Artrosi: ogni cosa al suo posto
Lo scorso 17 maggio, coordinati da Carlo Maria Mortellaro – Ordinario di Clinica Chirurgica all’Università di Milano e Presidente del Comitato Scientifico IOVA (Innovet Osteoarthritis Veterinary Association) – tre importanti esperti hanno messo a confronto diretto le loro specifiche competenze nel settore dell’artrosi. Ad aprire la tavola rotonda, è stato il chirurgo della Texas A&M University Don Hulse. Dopo aver individuato il gomito quale distretto articolare più suscettibile a contrarre DOD (malattie ortopediche dello sviluppo, Development Orthopaedic Disease) ad evoluzione artrosica, lo studioso americano si è concentrato sui possibili benefici derivanti dalla chirurgia. Certo, misura indispensabile per ripristinare i corretti rapporti anatomici di un’articolazione, ma meno efficace nel limitare la progressione artrosica, soprattutto se considerata come unica opzione terapeutica. “In base alla Sua esperienza, può elencarci i trattamenti medici attualmente disponibili per l’artrosi?”. Questa la domanda apparentemente semplice che Mortellaro ha rivolto poi a David Bennett (Università di Glasgow), che ha risposto con un lungo e dettagliato elenco di misure conservative: dagli approcci non farmacologici – basati sul controllo dell’alimentazione e dell’attività fisica e sulle tecniche di fisioterapia riabilitativa – alla composita farmacologia, di prima e seconda scelta, dell’artrosi. In quest’ultima, Bennett ha incluso una nutrita serie di molecole (FANS, corticosteroidi, condroprotettori, antiosssidanti, etc.) che, se sapientemente combinate in rapporto alle caratteristiche del soggetto e della gravità del quadro clinico, “possono non solo contrastare i sintomi delle recidive e delle fasi acute, ma agire anche contemporaneamente sui meccanismi “di fondo” della malattia.” Il profilo farmacologico di queste molecole è stato, infine, tracciato da Paola Badino (Università di Torino) che si è soffermata, in particolare, sul meccanismo d’azione dei FANS e dei condroprotettori.

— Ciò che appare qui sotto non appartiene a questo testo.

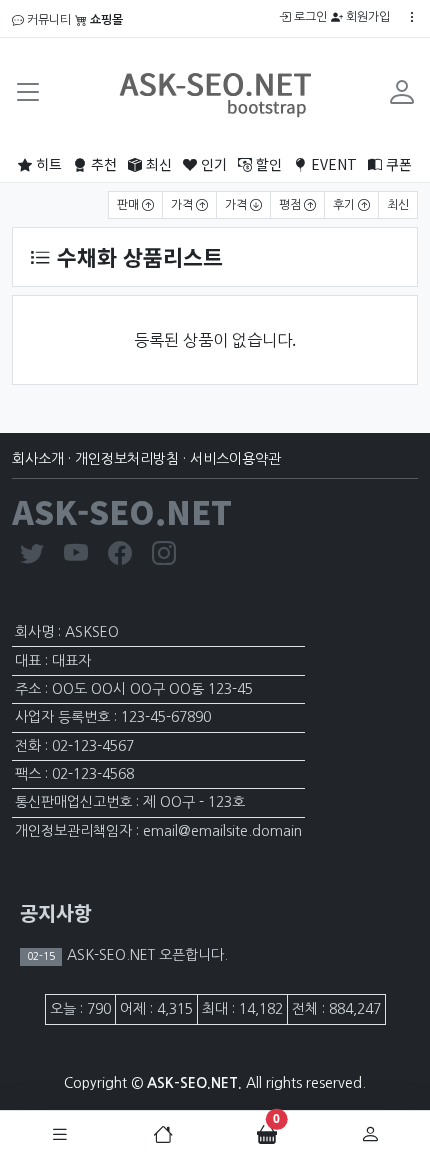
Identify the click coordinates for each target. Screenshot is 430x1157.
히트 (47, 164)
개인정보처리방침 (127, 459)
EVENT (332, 164)
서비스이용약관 (235, 459)
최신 (157, 164)
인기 (212, 164)
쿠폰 (397, 164)
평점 (291, 205)
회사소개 (38, 459)
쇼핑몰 (105, 20)
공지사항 (56, 912)
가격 (183, 205)
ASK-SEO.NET (122, 511)
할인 (267, 164)
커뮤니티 (47, 20)
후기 (345, 205)
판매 (129, 205)
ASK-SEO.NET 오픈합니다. (145, 955)
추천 (102, 164)
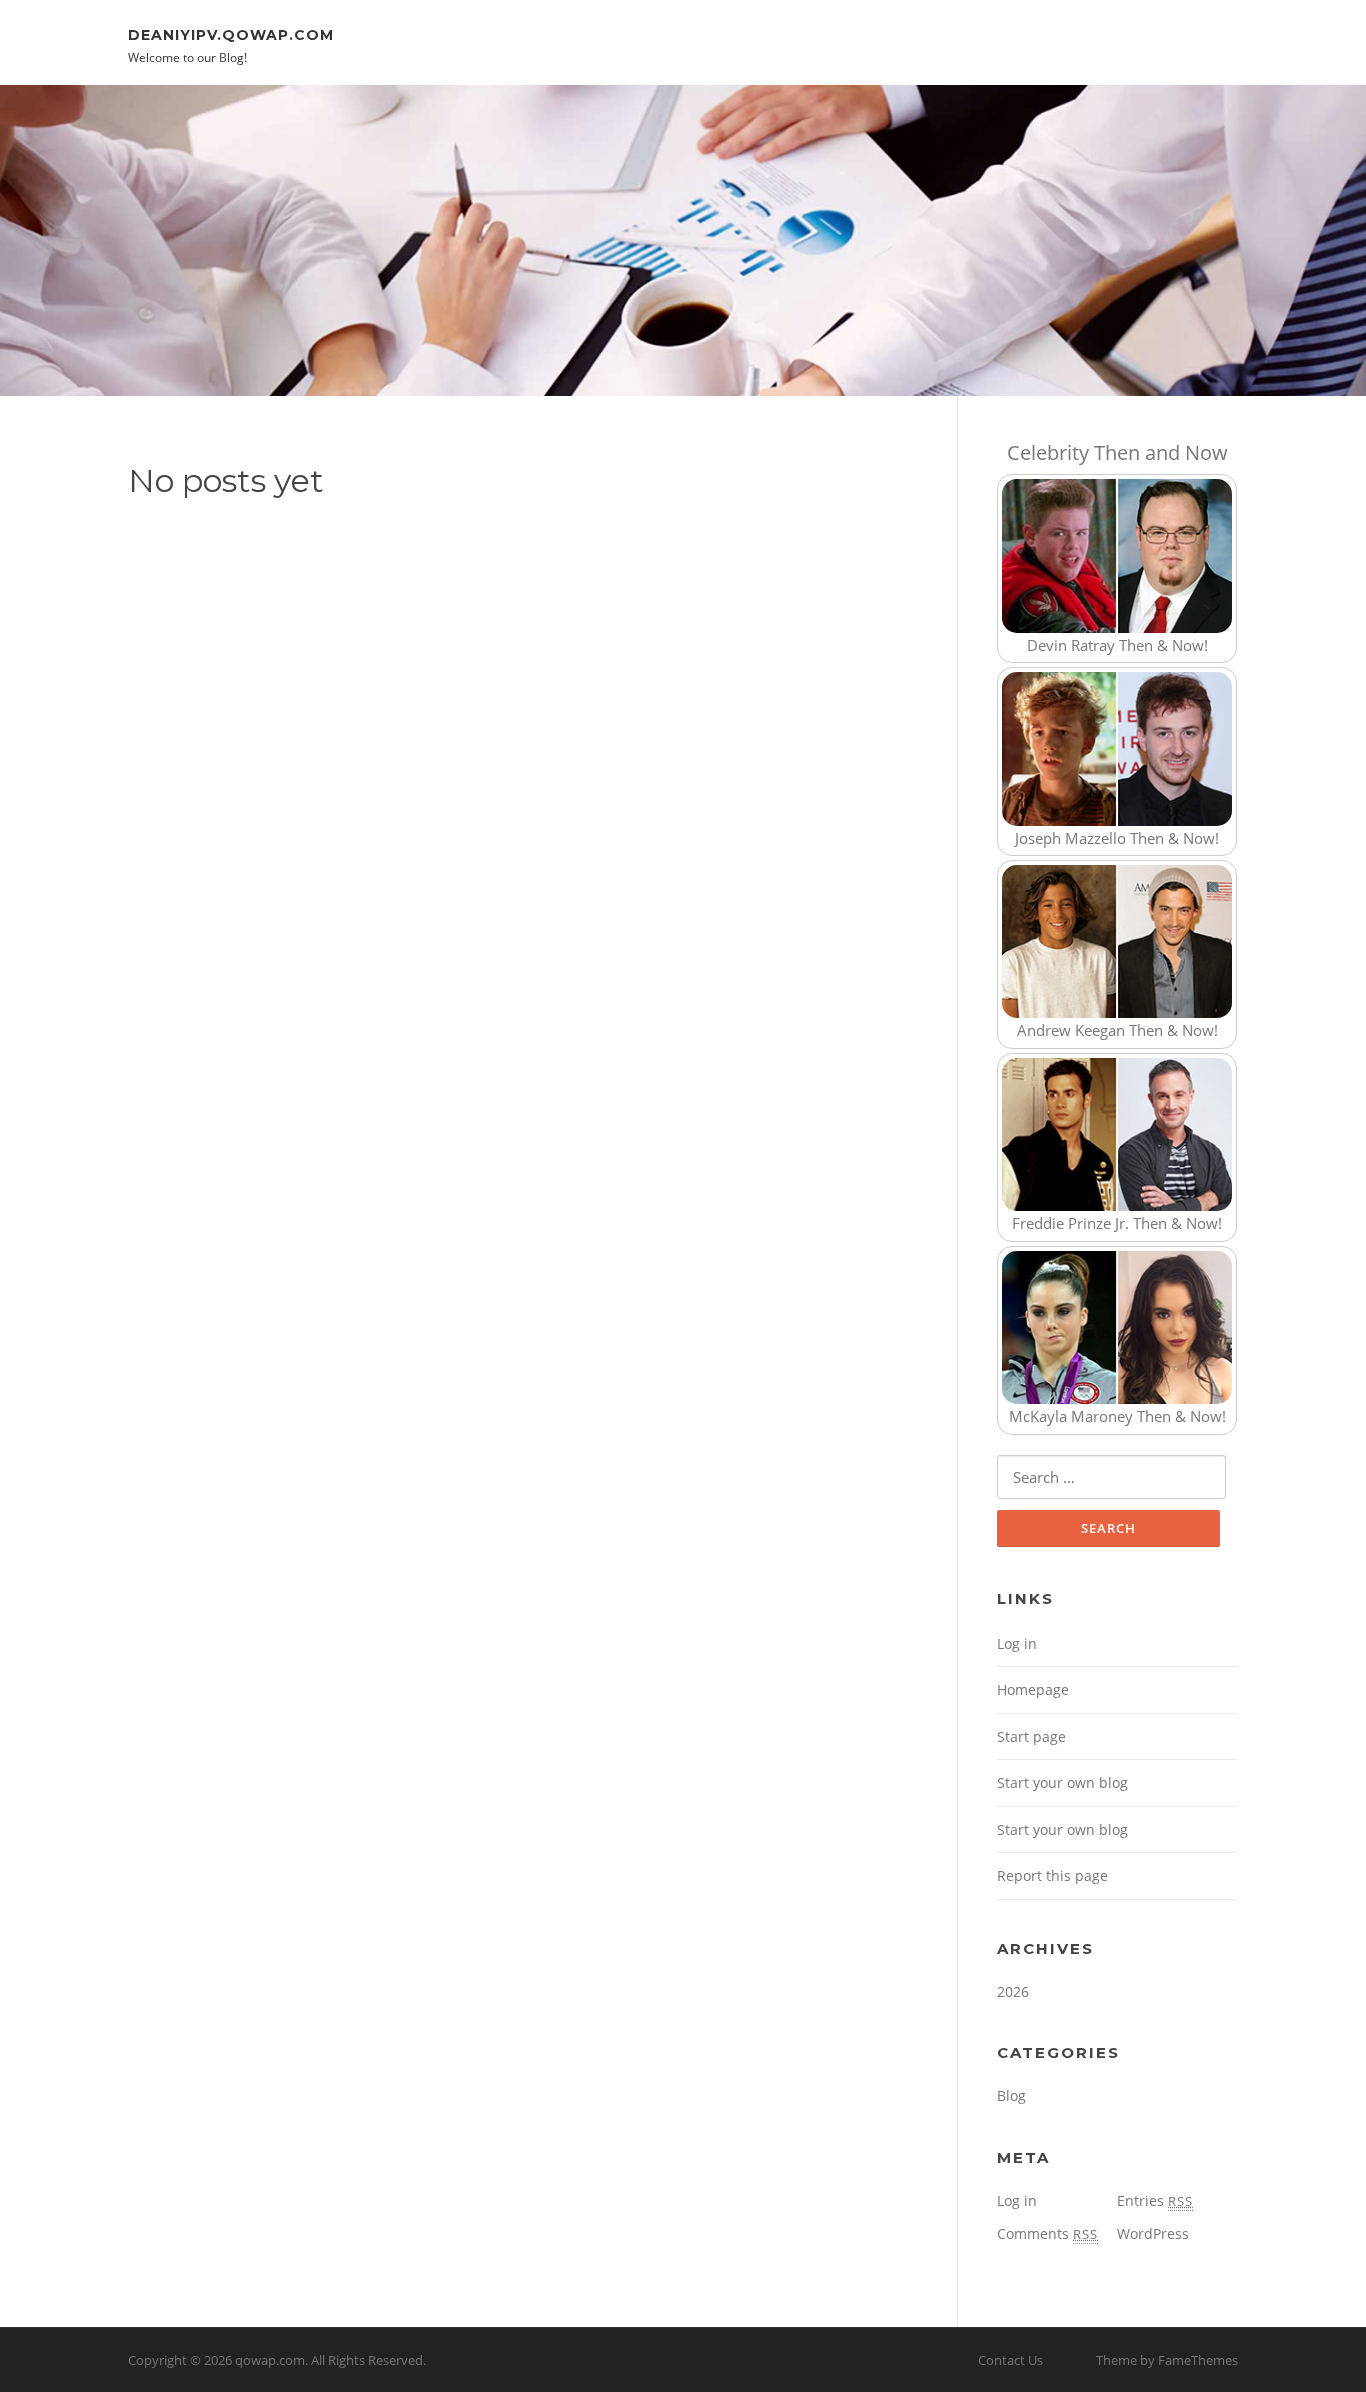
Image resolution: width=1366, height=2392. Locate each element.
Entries (1155, 2200)
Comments (1047, 2233)
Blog (1011, 2095)
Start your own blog (1062, 1782)
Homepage (1033, 1689)
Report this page (1052, 1875)
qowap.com (270, 2360)
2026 (1013, 1991)
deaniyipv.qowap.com (231, 34)
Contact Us (1010, 2360)
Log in (1017, 1643)
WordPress (1153, 2233)
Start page (1031, 1736)
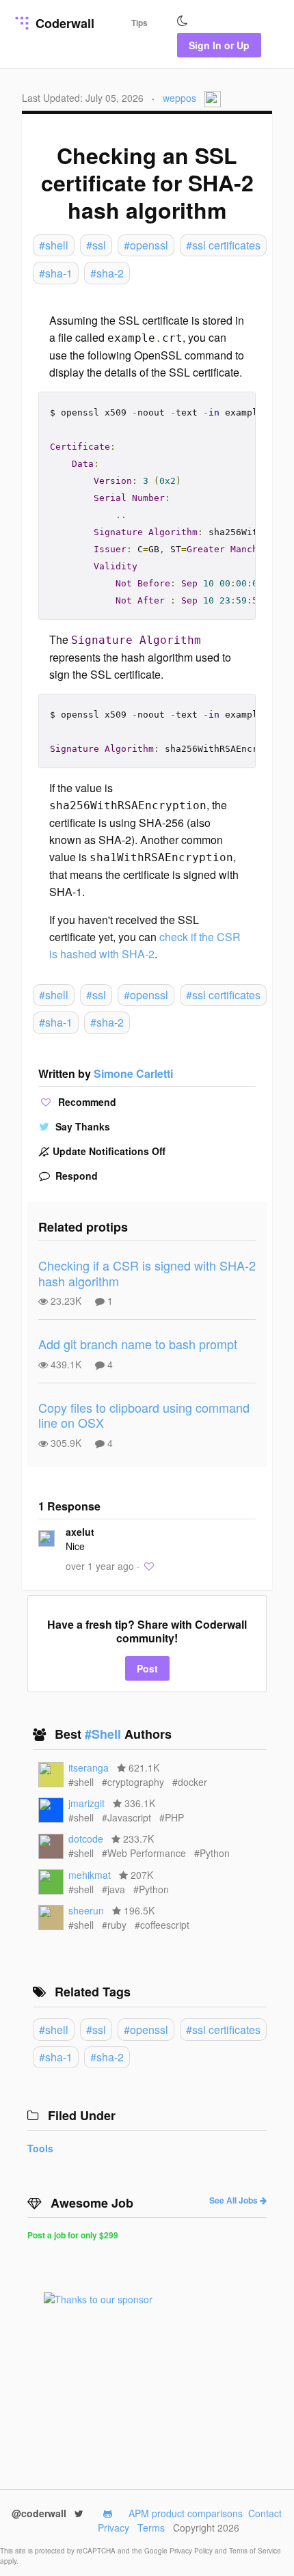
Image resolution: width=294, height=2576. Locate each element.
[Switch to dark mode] (182, 21)
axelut (80, 1531)
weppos (179, 98)
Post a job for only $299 (72, 2235)
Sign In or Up (219, 45)
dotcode (85, 1838)
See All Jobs (234, 2200)
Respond (75, 1175)
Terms (151, 2527)
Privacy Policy (192, 2550)
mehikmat (89, 1875)
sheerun (86, 1910)
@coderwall (40, 2513)
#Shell (104, 1734)
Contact (265, 2513)
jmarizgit (86, 1803)
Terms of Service (255, 2550)
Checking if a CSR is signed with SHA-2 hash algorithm (147, 1273)
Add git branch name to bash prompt (137, 1344)
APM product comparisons (186, 2513)
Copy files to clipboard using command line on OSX (144, 1415)
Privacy (113, 2527)
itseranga (88, 1767)
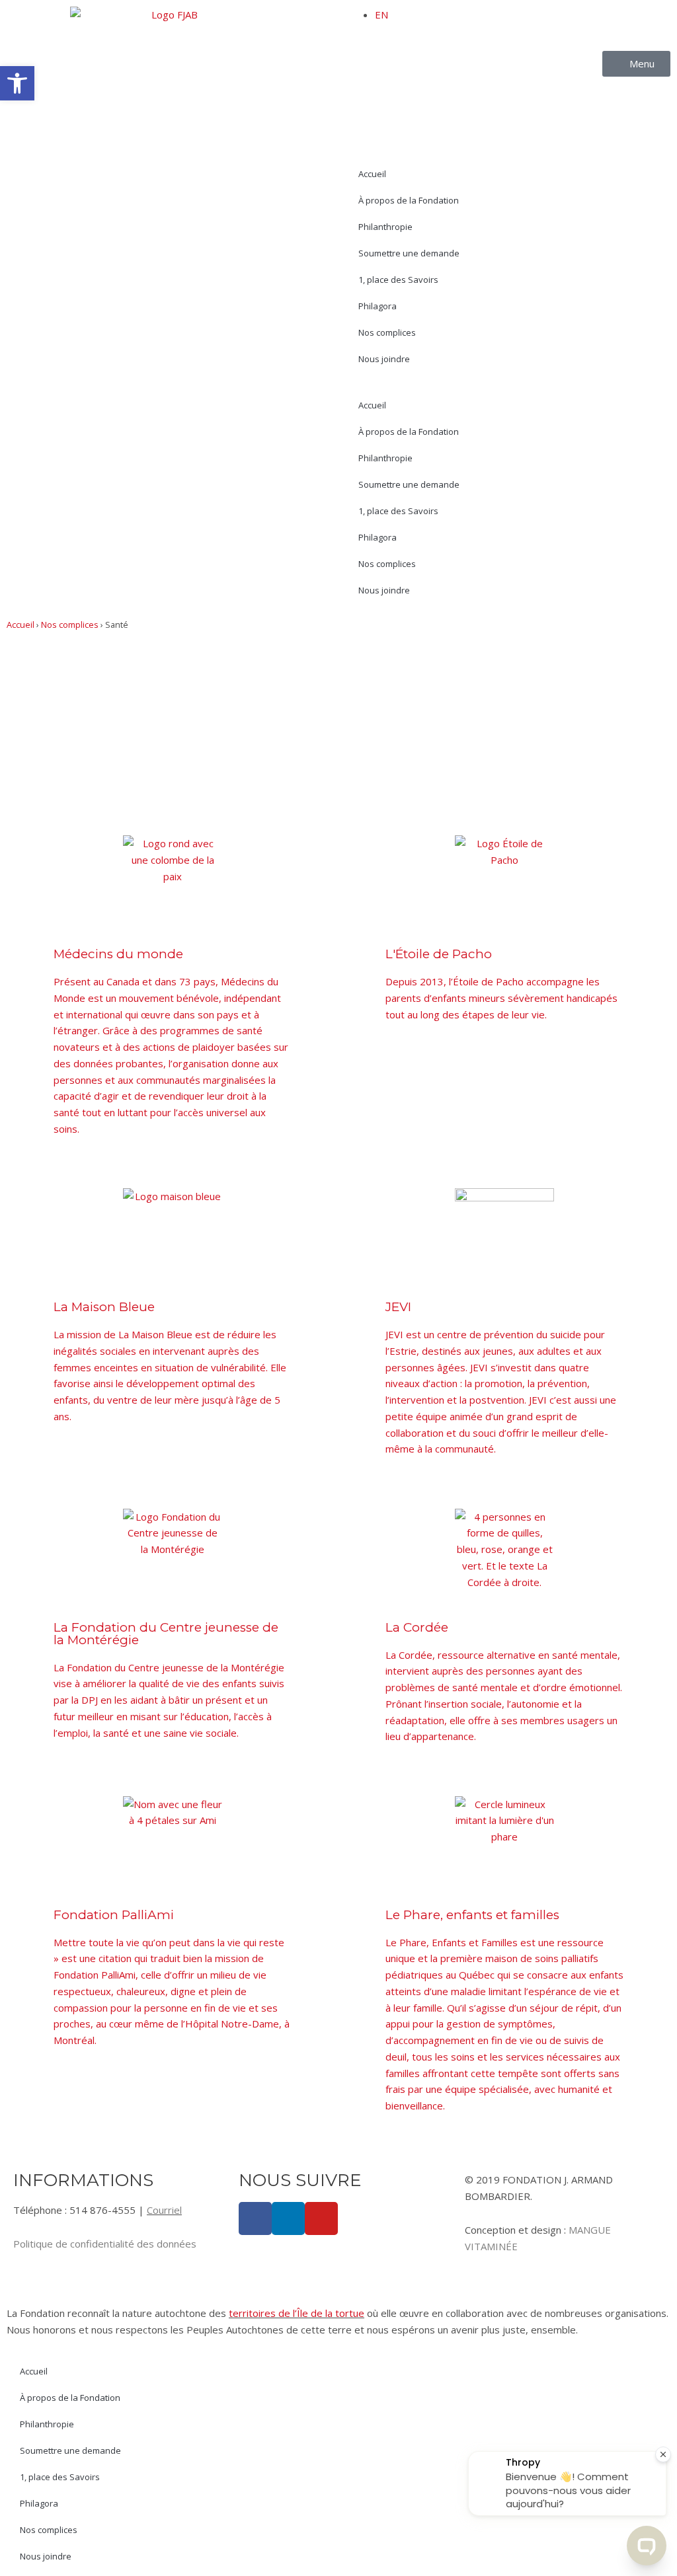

Insomma, non c’è dubbio: anche da questa tavola rotonda è chiaramente emerso che la via più efficace per combattere l’artrosi è quella “terapia di combinazione”, basata, cioè, sull’utilizzo di più interventi, chirurgici e conservativi, combinati in modo tale da adattarsi al singolo paziente ed alle caratteristiche cliniche della “sua” artrosi.